Towards Explainable and Stable Prediction
Speaker(s): Cui Peng (Tsinghua University)
Time: 10:00-11:30 May 8, 2019
Venue: Room 1304, Science Building No.1
Abstract:
Predicting unknown outcome values based on their observed features using a model estimated on a training data set is a common statistical problem. Many machine learning and data mining methods have been proposed and shown to be successful when the test data and training data come from the same distribution. However, the best-performing models for a given distribution of training data typically exploit subtle statistical relationships among features, making them potentially more prone to prediction error when applied to test data sets where, for example, the joint distribution of features differs from that in the training data.
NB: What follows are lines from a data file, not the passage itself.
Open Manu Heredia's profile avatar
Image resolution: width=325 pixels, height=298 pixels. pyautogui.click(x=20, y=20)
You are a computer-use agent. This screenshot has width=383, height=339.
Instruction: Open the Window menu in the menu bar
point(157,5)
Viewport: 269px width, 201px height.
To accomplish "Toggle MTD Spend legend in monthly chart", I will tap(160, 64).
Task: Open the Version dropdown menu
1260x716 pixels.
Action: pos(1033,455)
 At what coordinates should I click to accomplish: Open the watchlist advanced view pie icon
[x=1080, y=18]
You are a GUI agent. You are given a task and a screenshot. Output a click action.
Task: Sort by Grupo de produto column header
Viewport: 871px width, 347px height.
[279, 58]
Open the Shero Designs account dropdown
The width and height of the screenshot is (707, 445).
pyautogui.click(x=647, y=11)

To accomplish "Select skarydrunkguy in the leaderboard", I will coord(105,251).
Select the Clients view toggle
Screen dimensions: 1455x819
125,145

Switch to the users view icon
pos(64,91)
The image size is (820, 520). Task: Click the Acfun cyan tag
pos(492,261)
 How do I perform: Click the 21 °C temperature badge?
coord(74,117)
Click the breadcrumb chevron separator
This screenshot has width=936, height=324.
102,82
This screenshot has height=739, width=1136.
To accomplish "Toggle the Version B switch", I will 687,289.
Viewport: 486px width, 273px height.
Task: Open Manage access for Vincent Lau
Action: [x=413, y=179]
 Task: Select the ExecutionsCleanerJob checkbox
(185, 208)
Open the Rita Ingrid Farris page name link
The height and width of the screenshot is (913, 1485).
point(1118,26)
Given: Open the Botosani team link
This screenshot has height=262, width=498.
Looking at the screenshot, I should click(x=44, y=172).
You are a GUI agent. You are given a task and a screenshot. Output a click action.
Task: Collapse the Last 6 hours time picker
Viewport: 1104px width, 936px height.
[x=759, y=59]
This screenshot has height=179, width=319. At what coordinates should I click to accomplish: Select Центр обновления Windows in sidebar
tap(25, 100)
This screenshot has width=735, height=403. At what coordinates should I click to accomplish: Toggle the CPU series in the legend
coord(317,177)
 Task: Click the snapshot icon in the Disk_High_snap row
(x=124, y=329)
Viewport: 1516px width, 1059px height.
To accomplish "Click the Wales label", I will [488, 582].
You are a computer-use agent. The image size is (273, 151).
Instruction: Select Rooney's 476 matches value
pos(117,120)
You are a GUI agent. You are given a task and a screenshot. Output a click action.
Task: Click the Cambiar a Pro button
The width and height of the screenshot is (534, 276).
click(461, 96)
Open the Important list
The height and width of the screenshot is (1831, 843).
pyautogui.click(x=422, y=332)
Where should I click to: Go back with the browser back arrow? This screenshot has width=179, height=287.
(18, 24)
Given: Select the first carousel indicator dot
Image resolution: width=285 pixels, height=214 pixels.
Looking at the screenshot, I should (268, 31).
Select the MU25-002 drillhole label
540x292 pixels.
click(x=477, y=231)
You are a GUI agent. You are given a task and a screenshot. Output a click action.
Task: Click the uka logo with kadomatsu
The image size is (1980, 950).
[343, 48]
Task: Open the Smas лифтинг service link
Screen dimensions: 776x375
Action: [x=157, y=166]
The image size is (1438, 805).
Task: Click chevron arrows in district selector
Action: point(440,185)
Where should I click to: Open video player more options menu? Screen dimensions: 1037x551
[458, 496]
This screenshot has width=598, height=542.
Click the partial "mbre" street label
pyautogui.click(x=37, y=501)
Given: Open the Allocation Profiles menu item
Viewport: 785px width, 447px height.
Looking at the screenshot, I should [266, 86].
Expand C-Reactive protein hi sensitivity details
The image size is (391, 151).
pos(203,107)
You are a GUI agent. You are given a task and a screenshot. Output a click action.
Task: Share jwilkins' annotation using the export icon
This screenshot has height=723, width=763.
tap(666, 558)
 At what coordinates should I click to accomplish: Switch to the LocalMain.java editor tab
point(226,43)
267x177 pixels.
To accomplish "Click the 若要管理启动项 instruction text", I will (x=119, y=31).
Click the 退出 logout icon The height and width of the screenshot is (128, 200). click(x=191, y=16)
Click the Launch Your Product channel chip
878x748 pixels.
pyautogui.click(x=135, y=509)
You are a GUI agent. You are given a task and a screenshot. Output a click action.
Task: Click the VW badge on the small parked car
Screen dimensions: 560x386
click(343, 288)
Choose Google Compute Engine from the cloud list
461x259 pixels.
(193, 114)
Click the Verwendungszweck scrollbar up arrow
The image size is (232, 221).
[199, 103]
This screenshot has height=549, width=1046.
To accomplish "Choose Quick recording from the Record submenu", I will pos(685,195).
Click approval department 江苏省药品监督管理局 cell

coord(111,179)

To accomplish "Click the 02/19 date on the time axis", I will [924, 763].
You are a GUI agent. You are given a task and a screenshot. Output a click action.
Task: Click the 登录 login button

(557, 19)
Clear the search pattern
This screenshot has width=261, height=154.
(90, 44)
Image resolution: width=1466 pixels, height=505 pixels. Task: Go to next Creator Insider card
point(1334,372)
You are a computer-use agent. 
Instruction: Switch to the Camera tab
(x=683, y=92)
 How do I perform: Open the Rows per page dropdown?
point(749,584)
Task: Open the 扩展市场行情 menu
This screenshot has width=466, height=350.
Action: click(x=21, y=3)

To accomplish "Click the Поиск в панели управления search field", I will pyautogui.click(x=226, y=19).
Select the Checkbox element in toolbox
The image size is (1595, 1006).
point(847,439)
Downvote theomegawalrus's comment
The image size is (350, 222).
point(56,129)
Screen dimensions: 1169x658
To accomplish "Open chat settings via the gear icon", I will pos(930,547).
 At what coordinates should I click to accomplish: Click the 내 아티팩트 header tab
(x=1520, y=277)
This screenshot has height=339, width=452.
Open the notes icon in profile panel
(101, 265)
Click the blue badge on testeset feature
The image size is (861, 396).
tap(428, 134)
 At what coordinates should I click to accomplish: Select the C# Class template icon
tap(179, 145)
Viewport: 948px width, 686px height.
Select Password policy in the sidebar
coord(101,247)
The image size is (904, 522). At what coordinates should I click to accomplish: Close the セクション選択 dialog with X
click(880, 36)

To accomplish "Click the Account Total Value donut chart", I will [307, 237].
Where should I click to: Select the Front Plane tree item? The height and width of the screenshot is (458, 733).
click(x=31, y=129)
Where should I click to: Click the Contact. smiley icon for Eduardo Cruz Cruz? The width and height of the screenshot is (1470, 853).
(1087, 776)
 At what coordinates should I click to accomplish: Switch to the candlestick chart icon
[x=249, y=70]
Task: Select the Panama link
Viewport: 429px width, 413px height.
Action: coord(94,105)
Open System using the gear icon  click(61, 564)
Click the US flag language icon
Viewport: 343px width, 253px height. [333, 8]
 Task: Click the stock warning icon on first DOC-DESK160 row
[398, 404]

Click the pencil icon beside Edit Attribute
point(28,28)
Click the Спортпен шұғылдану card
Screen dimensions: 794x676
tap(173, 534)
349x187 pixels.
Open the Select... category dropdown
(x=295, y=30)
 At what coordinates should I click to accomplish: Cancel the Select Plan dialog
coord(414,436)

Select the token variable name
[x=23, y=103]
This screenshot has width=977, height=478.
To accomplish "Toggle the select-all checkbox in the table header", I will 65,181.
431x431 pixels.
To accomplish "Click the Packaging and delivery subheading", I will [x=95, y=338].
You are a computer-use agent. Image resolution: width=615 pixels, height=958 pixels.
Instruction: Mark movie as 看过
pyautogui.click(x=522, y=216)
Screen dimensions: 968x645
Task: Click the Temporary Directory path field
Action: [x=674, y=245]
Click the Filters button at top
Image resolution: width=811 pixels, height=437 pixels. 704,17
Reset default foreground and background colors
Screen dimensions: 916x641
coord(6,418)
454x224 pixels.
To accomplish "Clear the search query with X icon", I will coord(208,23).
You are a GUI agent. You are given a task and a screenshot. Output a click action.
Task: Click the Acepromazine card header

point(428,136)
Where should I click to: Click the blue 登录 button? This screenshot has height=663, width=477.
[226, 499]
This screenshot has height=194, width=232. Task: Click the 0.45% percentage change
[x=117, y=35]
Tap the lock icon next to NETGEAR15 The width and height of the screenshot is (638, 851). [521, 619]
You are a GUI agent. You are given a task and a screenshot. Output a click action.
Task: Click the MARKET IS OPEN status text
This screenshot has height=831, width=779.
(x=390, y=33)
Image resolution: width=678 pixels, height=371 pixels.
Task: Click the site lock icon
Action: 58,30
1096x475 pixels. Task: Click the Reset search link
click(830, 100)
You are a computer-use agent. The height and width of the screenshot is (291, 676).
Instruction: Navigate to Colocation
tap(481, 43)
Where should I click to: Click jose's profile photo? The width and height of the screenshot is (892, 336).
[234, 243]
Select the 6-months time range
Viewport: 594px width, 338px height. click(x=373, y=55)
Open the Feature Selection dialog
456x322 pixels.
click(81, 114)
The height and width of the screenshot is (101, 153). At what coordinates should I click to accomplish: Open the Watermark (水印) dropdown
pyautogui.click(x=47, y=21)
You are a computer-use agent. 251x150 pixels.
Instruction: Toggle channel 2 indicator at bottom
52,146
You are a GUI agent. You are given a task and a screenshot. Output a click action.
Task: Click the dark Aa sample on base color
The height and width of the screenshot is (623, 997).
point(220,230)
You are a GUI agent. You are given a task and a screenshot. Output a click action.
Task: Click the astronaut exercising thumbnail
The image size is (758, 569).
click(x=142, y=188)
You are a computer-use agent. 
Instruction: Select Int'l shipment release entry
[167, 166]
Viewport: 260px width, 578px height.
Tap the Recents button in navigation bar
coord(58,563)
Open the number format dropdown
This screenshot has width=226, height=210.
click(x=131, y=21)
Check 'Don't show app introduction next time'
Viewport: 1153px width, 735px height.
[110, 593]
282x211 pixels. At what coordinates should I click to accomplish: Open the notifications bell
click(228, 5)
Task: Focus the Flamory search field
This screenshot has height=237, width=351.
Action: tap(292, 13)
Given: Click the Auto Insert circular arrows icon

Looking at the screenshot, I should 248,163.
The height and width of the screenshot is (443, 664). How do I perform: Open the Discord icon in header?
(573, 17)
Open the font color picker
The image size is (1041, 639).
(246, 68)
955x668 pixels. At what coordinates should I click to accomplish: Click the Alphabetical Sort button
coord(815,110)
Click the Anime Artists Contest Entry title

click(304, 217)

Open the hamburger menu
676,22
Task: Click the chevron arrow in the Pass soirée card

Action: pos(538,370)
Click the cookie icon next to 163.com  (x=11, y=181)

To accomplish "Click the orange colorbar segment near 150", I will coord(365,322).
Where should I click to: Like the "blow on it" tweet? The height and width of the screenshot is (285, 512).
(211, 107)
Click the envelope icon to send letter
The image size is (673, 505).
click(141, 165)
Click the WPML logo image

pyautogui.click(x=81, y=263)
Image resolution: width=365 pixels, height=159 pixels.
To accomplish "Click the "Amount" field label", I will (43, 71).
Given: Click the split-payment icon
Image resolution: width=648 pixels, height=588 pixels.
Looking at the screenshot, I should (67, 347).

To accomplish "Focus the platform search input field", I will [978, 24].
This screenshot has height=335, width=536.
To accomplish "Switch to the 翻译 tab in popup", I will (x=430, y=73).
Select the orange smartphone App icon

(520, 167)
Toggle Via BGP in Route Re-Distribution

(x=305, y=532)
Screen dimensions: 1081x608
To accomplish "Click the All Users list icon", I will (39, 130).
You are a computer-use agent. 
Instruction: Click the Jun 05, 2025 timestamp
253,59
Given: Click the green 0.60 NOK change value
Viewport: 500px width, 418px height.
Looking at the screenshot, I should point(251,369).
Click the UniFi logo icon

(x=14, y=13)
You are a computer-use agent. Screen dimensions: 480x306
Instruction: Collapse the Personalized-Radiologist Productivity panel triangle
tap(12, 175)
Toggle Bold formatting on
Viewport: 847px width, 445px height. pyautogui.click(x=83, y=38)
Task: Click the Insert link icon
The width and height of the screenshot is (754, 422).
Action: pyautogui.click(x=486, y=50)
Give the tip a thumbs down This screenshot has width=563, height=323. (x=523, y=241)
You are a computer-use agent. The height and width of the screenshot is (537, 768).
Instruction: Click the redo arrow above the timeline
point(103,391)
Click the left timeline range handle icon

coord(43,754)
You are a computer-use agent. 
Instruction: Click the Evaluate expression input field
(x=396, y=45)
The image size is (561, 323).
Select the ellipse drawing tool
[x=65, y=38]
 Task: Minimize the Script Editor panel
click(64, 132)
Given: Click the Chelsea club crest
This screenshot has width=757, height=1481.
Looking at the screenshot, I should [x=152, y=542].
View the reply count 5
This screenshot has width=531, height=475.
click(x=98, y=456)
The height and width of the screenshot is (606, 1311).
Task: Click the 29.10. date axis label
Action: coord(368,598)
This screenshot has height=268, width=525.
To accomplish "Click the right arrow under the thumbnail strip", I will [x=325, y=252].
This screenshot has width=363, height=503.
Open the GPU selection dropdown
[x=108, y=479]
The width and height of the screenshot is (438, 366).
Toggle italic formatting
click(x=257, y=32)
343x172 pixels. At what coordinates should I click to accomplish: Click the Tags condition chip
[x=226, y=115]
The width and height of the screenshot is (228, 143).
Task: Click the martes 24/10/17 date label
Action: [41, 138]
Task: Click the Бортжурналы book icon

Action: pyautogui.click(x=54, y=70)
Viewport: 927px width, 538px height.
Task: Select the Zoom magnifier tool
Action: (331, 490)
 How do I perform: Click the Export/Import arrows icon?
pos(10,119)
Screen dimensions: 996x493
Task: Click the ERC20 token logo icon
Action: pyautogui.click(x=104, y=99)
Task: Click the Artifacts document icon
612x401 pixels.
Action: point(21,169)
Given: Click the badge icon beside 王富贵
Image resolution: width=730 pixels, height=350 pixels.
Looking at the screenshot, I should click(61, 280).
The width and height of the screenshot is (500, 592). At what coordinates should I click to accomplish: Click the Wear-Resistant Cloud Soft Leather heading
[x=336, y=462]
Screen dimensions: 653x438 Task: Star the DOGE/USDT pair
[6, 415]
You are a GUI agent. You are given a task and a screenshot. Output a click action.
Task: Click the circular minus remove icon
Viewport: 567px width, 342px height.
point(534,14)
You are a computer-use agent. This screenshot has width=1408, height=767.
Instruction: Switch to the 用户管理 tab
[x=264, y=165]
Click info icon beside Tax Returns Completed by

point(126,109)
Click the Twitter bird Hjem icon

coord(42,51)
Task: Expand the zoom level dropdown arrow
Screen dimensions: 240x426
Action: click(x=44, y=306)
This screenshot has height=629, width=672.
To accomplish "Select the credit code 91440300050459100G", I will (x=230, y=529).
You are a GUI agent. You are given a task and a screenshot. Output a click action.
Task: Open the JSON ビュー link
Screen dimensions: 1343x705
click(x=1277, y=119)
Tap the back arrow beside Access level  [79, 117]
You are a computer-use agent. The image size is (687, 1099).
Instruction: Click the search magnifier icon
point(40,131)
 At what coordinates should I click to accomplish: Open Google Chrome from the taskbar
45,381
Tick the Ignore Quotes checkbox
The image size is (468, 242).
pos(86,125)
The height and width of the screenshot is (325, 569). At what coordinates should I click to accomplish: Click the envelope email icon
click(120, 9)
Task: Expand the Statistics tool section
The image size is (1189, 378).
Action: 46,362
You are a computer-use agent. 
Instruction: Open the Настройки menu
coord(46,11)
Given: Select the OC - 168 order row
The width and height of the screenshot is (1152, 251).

Therefore, it can be useful to develop predictive algorithms that are robust to shifts in the environment, particularly in application areas where models cannot be retrained as quickly as the environment changes. In this talk, I will describe a view of this problem from correlation versus causality perspective, and describe a number of our recent efforts in this direction.
Bio:
Peng Cui is an Associate Professor with tenure in Tsinghua University. He got his PhD degree from Tsinghua University in 2010. His research interests include network representation learning, causally-regularized machine learning, and social-sensed multimedia computing. He has published more than 100 papers in prestigious conferences and journals in data mining and multimedia. His recent research won the IEEE Multimedia Best Department Paper Award, SIGKDD 2016 Best Paper Finalist, ICDM 2015 Best Student Paper Award, SIGKDD 2014 Best Paper Finalist, IEEE ICME 2014 Best Paper Award, ACM MM12 Grand Challenge Multimodal Award, and MMM13 Best Paper Award. He is the Associate Editors of IEEE TKDE, IEEE TBD, ACM TIST, and ACM TOMM etc.